# Task description
Some lines in the entries contain the word "acheter". Copy all of them.

# Data shown
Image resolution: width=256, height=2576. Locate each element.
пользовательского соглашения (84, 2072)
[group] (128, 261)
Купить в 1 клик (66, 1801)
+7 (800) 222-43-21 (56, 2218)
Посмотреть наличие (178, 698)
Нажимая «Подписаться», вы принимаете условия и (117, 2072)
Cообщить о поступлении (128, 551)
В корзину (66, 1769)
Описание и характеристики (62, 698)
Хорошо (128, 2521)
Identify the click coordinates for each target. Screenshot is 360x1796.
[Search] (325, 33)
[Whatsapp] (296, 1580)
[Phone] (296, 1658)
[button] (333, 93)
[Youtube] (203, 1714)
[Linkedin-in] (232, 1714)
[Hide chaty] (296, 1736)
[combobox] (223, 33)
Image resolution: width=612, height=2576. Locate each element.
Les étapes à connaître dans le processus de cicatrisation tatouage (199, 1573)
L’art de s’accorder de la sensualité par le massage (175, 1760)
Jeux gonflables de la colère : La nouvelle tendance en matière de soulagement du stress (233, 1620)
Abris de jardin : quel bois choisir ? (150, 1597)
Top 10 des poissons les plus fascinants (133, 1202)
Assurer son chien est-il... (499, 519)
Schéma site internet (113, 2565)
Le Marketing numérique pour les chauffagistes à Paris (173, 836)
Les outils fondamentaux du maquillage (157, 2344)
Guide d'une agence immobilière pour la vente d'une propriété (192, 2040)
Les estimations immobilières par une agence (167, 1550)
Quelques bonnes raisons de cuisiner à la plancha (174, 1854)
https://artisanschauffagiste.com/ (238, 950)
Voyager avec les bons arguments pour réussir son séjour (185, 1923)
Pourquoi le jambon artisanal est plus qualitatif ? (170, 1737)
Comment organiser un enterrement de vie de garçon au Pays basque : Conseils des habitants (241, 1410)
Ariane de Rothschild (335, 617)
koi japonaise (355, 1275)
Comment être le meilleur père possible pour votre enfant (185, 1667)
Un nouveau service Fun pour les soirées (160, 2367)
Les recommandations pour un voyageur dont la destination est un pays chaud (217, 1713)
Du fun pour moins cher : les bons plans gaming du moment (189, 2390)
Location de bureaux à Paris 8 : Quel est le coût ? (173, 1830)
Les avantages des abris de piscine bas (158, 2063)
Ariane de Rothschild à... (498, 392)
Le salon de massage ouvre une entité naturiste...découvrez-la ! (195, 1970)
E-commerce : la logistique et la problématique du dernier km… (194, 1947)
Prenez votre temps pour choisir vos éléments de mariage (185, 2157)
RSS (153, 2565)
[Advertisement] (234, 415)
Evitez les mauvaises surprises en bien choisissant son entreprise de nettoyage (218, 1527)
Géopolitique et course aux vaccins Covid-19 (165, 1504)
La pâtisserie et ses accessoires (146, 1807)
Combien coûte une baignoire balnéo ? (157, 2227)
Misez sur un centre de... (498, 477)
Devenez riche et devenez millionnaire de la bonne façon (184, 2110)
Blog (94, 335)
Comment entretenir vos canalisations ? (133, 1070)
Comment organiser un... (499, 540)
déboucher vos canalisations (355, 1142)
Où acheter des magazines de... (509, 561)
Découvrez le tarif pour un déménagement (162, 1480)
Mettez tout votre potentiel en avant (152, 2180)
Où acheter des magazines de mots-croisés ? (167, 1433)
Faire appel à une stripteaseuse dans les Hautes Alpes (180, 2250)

# Written reply
Où acheter des magazines de... (509, 561)
Où acheter des magazines de mots-croisés ? (167, 1433)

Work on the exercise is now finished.